* Excerpt
By Simon Pitman, 11-Aug-2005

Related topics: Financial & Industry

Swiss fragrance and flavours giant Givaudan says that its performance for the first six months of the year was hit by a down turn in its flavours division in both the European and North American markets.

For the first six months the company reported sales of CHF 1.368 billion (€880m), which was a fall of 2.2 per cent compared to the CHF1.399 billion the company recorded for the first six months of 2004.

Givaudan said that on a local currency basis, it had maintained sales at around the same level as the previous year, indicating that the continued weakness of the Swiss currency against global currencies had impacted the bottom line.

 

Although gross profit increased by 1 per cent, net profit fell from CHF228 million to CHF208, a drop of almost 9 per cent on the previous year. The company said that this result was affected by higher net financial expenses.

 

Operating profit came in at CHF282 million, representing a fall of 1.7 per cent compared to CHF287 million the previous year.

 

Breaking the figures down, there was a marked difference between the performance of the company's fragrance and flavours divisions - the latter being hit by tough conditions industry-wide.

 

Fragrance sales, which account for approximately 40 per cent of the group's total sales, grew 2 per cent in local currencies, while sales in local currency remained at last year's levels. There was continued growth in consumer products, whereas fine fragrances was affected by tough competition.

 

For fragrance ingredients, specialties showed strong growth, whereas commodity sales decreased, something that the company said was in line with its strategy for future growth.

 

In the larger flavours division, sales declined by 3.8 per cent and 1.6 per cent in local currencies. The company said that here sales for had been affected by its strategy to rationalise low margin flavour ingredients and by the lower market prices for vanilla and citrus that have hit the industry world-wide.

* Record extracts

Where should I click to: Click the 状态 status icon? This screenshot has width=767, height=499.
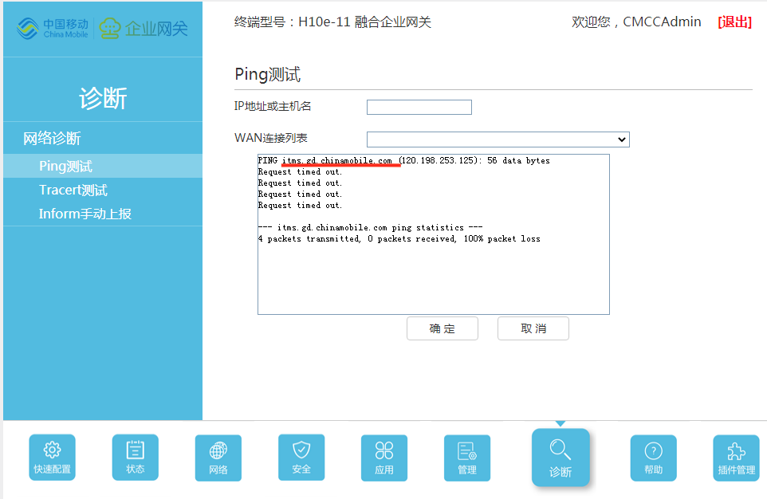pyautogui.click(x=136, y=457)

==

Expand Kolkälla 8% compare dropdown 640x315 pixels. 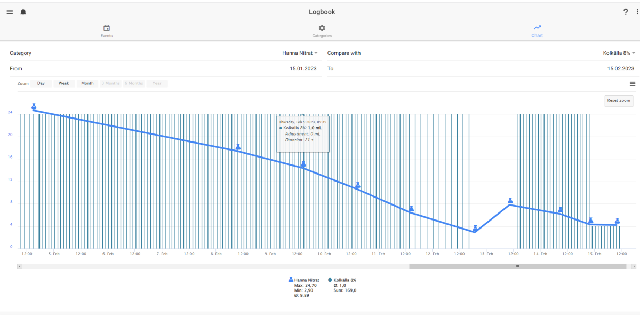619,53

---

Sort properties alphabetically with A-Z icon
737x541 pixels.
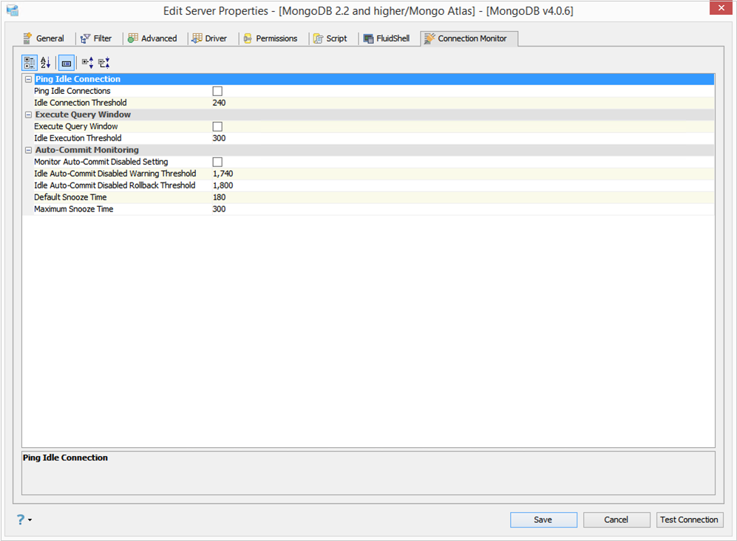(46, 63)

* Written task 1
According to the Givaudan article, what was the company's operating profit for the first six months?
* Written task 2
Reproduce everything in the Givaudan article from "Givaudan said that" down to "tough conditions industry-wide.".

* Exercise output 1
CHF282 million

* Exercise output 2
Givaudan said that on a local currency basis, it had maintained sales at around the same level as the previous year, indicating that the continued weakness of the Swiss currency against global currencies had impacted the bottom line.

 

Although gross profit increased by 1 per cent, net profit fell from CHF228 million to CHF208, a drop of almost 9 per cent on the previous year. The company said that this result was affected by higher net financial expenses.

 

Operating profit came in at CHF282 million, representing a fall of 1.7 per cent compared to CHF287 million the previous year.

 

Breaking the figures down, there was a marked difference between the performance of the company's fragrance and flavours divisions - the latter being hit by tough conditions industry-wide.